5. Use CIM (Figure 1.9) to illustrate the innovation process in this case.

Natural sciences cycle

Many innovations are applications of existing technology, in such cases this part of the framework may not be used. In the pharmaceutical industry there clearly are examples of new science. And every year there are Nobel prizes awarded for significant knowledge contributions.



Integrated engineering cycle

As with so many innovations this is where most of the technical effort takes place. The pharma industry spends much effort trying to find out the properties of drugs and their impact on humans. This is the first stage of the product development process.

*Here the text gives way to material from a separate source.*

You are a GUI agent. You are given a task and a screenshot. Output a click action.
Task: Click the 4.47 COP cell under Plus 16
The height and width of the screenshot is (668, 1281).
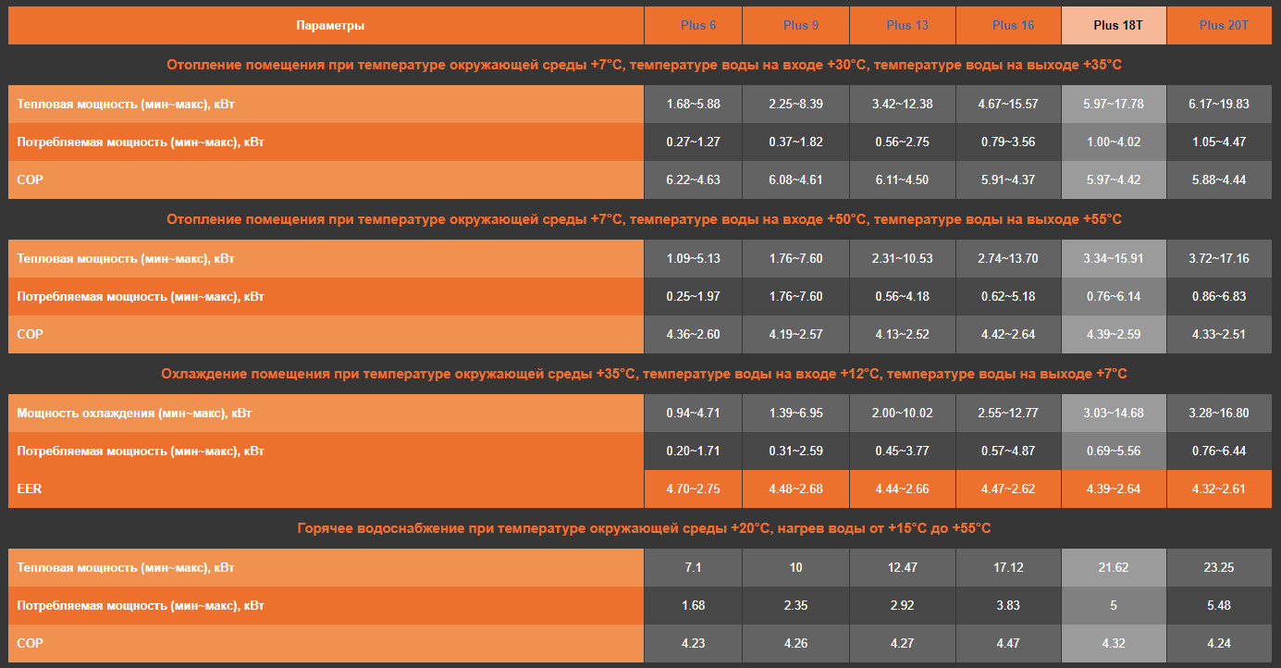tap(1007, 643)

Differentiated services cycle

During this phase, the technology is adapted to meet specific needs of customers. A good example of where the pharma industry has been successful in this area is the drug Asprin. It has been applied to many different areas and is claimed to offer benefits to many different conditions. Manufacturers have thus targeted and promoted the drug at these opportunities.



Social sciences cycle

Significant efforts are made in this part to try to get customers, regulators, etc. to support the concept. In the pharma industry regulators play a big role here. The industry is heavily regulated to try to protect consumers.



Entrepreneur

Sometimes this is an individual, sometimes a project team.

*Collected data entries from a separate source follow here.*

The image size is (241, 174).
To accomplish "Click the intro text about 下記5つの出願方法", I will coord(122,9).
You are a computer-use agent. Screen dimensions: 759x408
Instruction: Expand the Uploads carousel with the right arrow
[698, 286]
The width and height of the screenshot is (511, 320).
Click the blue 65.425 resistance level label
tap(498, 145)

In the pharma industry like many large industrialised industries. There will be project leaders who are responsible for developing products/projects and their skills help push ideas through development to completion.

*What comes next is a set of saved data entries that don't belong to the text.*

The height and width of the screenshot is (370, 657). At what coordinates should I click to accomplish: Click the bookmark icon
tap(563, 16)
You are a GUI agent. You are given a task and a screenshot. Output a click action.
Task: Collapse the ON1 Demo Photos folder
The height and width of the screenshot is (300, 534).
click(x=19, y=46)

6. Nobel Prize winning economist Joseph Stiglitz argues that prizes rather than patents could stimulate scientific competition. Explain how this might work.

The fundamental problem with the patent system is simple: it is based on restricting the use of knowledge. Because there is no extra cost associated with an additional individual enjoying the benefits of any piece of knowledge, restricting knowledge is inefficient. But the patent system not only restricts the use of knowledge; by granting (temporary) monopoly power, it often makes medications unaffordable for people who don’t have insurance. There is an alternative way of financing and incentivising research that, at least in some instances, could do a far better job than patents, both in directing innovation and ensuring that the benefits of that knowledge are enjoyed as widely as possible: a medical prize fund that would reward those who discover cures and vaccines. Since governments already pay the cost of much drug research directly or indirectly, through prescription benefits, they could finance the prize fund, which would award the biggest prizes for developers of treatments or preventions for costly diseases affecting hundreds of millions of people.



Case study notes


This case study explores the use of cork as a way of sealing wine in a bottle, which is referred to as a closure in the wine industry. This 400-year-old industry with all its associated working practices has continued largely unaffected by technology changes in almost all other industries – until, that is, the 1990s when synthetic plastic closures were used by some wine producers instead of natural cork. With a requirement of over 17 billion wine bottle closures a year, the cork industry could arguably afford a little competition, but it seems the cork industry had not recognised the significant changes taking place in the wine industry to which it acts as a supplier (Cole, 2006). The wine industry was experiencing a revolution where new producers from Australia, California and Chile had new and different requirements. In a matter of a few years, the industry had changed completely.

Finally, while the battle over closures rages, the so-called traditionalists argue that the wine industry is merely exploiting profits in the short-term by producing large-volume homogenised wine and that this may harm the wine industry in the long-term because consumers will grow bored with the uniformity of style.